Möglichst gering belasteten Zuchtlachs kaufen

"Science" empfiehlt den Verbrauchern, möglichst gering belasteten Zuchtlachs auszusuchen. Der stammt der Untersuchung zufolge aus Chile und dem US-Westküstenstaat Washington, gefolgt von Fischen aus Farmen in Kanada, dem US-Ostküstenstaat Maine und Norwegen. Zuchtlachse aus Schottland und von den Färöer-Inseln waren am stärksten belastet. In Deutschland kommt nach Angaben des Bundesverbands der Fischindustrie der meiste importierte Lachs aus Norwegen.

Lachs gilt als besonders gesunde Fischart, vor allem aufgrund seines hohen Gehalts an Omega-3-Fettsäuren und seiner niedrigen Belastung mit Quecksilber. Mehr als die Hälfte des weltweit verkauften Lachses stammt von Farmen.
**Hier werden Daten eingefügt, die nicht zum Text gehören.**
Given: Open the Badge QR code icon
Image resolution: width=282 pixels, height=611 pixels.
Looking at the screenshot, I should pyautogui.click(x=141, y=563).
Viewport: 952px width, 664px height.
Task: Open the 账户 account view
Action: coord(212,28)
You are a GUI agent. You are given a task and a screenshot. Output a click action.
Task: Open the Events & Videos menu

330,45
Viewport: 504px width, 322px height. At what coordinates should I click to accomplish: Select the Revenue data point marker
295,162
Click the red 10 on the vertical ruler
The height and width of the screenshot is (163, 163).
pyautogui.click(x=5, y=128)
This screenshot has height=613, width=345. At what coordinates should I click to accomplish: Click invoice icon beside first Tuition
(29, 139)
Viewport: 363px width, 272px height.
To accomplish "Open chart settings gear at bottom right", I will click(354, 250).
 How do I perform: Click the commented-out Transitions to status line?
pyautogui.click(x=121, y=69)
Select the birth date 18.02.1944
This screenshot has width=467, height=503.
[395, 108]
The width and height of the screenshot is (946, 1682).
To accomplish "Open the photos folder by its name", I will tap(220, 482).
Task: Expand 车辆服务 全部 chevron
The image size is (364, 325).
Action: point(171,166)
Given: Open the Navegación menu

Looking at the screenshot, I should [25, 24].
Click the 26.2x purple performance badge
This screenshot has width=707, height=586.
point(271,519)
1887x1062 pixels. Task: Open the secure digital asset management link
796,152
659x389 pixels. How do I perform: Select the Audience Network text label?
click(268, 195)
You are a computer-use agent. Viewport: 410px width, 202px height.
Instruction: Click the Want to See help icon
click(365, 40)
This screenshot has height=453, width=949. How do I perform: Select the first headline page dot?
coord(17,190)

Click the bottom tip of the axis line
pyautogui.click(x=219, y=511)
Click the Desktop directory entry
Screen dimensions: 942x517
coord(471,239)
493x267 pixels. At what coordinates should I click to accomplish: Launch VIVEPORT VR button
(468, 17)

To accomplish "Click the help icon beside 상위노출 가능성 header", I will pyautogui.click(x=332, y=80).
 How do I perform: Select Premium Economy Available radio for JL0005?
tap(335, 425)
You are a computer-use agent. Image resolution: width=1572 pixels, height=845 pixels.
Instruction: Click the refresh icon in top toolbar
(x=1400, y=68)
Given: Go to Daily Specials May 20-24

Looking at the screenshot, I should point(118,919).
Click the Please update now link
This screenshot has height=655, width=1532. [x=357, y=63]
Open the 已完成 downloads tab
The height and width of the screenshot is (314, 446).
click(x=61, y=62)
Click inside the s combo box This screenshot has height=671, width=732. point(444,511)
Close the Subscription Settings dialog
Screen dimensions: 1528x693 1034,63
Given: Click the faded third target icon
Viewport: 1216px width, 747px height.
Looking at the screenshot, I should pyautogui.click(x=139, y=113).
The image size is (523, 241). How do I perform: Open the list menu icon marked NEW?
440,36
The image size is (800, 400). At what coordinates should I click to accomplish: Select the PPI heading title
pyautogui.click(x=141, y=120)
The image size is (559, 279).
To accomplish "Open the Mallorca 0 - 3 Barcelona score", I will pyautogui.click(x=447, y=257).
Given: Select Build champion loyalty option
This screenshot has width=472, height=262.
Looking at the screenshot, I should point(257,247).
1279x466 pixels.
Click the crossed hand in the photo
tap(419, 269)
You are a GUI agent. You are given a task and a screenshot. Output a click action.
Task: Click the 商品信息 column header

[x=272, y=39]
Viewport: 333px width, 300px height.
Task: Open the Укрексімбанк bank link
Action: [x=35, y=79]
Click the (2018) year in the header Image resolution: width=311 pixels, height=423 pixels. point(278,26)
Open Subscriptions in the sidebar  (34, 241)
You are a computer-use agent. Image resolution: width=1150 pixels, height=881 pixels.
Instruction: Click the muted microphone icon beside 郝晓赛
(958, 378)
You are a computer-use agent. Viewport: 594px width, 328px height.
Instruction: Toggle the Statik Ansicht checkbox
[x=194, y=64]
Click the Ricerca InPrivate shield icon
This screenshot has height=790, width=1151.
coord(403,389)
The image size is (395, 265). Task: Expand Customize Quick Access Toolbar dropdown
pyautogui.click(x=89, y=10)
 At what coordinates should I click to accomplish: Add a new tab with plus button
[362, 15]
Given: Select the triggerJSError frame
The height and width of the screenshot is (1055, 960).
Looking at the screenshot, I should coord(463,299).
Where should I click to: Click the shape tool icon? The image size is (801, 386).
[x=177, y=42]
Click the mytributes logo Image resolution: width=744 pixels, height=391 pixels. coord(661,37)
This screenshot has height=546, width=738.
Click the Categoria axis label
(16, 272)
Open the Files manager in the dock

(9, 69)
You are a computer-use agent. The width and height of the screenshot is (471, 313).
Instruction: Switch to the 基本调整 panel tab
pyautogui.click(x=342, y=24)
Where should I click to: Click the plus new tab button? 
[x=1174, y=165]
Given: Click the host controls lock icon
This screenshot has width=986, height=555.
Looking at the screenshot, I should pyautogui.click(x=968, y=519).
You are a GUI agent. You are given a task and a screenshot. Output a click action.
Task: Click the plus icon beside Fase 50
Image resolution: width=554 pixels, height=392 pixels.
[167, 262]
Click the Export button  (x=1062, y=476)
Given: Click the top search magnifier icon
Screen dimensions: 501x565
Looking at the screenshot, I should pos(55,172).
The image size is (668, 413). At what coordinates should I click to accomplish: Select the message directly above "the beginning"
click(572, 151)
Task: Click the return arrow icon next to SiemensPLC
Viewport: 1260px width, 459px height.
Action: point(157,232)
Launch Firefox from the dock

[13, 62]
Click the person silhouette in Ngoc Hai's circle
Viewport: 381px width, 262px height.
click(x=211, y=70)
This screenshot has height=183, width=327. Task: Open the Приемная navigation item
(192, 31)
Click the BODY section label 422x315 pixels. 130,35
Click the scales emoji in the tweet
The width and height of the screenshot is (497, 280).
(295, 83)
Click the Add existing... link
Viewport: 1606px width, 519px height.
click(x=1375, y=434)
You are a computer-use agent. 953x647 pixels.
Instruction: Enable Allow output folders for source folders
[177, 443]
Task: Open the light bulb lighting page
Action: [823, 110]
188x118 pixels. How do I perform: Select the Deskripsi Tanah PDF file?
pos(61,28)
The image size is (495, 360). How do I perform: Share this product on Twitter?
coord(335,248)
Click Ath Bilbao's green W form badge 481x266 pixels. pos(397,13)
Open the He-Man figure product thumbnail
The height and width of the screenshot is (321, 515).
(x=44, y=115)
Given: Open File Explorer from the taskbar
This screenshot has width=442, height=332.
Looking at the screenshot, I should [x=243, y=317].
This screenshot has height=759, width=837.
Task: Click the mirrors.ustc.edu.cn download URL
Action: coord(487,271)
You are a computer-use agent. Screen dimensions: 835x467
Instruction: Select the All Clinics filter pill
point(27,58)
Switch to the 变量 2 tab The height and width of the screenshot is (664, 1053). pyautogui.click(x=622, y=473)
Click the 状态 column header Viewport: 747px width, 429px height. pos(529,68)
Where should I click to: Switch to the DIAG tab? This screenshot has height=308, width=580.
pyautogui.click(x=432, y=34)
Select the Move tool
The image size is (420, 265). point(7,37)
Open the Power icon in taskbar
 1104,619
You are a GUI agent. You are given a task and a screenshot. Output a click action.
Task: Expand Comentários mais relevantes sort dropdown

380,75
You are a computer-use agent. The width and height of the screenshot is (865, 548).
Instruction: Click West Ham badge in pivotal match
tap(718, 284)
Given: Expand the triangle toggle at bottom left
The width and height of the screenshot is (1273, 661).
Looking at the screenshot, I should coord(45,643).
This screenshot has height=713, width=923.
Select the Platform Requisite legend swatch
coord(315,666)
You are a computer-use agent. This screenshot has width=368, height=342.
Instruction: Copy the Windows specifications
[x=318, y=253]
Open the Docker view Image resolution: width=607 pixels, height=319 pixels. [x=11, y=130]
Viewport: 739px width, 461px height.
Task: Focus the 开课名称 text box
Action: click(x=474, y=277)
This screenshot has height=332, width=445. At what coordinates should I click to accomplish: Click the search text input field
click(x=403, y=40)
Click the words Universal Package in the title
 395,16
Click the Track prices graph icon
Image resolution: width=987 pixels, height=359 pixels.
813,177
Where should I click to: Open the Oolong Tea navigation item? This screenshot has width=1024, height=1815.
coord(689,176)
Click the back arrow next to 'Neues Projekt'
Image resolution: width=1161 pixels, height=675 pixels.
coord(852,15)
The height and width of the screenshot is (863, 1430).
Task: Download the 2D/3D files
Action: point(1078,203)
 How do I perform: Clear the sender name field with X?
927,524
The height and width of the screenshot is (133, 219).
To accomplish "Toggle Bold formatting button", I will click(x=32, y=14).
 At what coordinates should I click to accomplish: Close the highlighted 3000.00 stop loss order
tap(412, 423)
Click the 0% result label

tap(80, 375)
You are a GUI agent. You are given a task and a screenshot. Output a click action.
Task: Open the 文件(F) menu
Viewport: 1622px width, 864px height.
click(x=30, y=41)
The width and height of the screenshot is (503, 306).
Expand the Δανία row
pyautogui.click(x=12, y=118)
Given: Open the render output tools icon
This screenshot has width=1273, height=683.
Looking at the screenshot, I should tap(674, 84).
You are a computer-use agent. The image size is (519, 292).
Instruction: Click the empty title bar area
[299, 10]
In den vergangenen zwei Jahrzehnten hat sich die weltweite Produktion von Zuchtlachsen um das 40fache erhöht. Mehr als eine Million Tonnen Fisch werden von den Farmen jedes Jahr an Restaurantküchen und Supermärkte geliefert. Allein in der Europäischen Union stieg der Lachskonsum zwischen 1987 und 1999 um jährlich 14 Prozent. Wilder Lachs ist etwa drei Mal so teuer wie der aus Aufzuchtbetrieben.